In the CAA, Congress intended a broad scope of authority for EPA that was flexible and adaptable. That intent would presumably apply when it authorized the use of a standard based on what is achievable through the best system of emission reduction.  Arguably that standard should be understood as an intent to push the regulated industry to undertake substantial efforts to reduce pollution in order to promote clean air; to drive adaptation and the adoption of increasingly new, improved or more advanced technologies throughout the sector.  If so, it would be an unreasonable interpretation for EPA to restrict the broad, expansive scope enacted by Congress (See, U.S. v.

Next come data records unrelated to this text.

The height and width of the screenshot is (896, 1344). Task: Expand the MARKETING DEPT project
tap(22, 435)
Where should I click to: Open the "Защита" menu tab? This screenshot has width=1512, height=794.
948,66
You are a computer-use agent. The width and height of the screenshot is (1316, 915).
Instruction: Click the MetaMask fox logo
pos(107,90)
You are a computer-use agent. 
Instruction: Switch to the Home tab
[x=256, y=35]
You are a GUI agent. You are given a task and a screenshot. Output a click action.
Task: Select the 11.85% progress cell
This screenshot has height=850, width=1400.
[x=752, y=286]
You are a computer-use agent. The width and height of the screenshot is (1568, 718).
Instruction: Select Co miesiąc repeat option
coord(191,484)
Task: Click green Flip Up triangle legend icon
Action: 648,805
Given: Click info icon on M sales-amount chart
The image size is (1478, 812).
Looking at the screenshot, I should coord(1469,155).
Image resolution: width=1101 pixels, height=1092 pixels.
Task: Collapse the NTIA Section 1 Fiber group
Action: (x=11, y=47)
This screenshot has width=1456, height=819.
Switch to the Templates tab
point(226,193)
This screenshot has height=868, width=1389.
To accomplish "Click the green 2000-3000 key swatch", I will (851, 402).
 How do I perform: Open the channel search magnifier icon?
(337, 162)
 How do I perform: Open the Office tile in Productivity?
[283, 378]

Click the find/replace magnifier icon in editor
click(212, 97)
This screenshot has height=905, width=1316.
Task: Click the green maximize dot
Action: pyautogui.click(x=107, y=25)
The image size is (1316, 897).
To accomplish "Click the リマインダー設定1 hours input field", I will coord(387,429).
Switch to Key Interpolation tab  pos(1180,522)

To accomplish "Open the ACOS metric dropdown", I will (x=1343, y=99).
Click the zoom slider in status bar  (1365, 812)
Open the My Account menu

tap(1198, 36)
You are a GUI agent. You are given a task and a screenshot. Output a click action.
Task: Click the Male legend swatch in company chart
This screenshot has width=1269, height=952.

Gonzales, 520 U.S. 1, 5 (1997); Ams. for Clean Energy v. EPA, 864 F.3d 691, 712 (D.C. Cir., 2017)).  The principle goal of the Clean Air Act was to reduce air pollution that endangers public health and welfare.  That goal does not square well with an interpretation by the agency allowing the agency tasked with the work to unduly limit itself.  If the text enacted by Congress was expansive, it should be unreasonable for EPA to narrow or limit it through regulation; an unreasonable interpretation is an unreasonable interpretation regardless of the ideological appeal of it (See e.g., MCI Telecomms. Corp. v. AT&T Co., 512 U.S. 218 (1994)).

Concluding Thoughts

Among the difficult and interesting questions for the Supreme Court in its review of the D.C. Circuit Court decision is whether statutory interpretation is to be agnostic as to the ideological outcome.  Whether the interpretation limits an agency’s authority or expands it should not matter if major modifications with substantial economic and political significance constitute an unreasonable interpretation because such decisions were not delegated to an agency in cryptic fashion.  Neither the Clean Air Act, in general, nor the provision for specifically achieving reductions in the emissions of air pollution through the best system of emission reduction, fit comfortably within a narrow interpretation of the statutory text.  It is ultimately a question of power among Congress, the Executive and the Judiciary.  Arguably, an agency should not exercise its power in a manner too limited for what Congress intended any more than it should do so to expand beyond what Congress intended.  A deeper, more difficult issue is whether the courts should be in the role of determining these questions because they increasingly risk the promotion of regulation and policymaking by litigation.  Behind such esoteric questions of law are vast and profound consequences.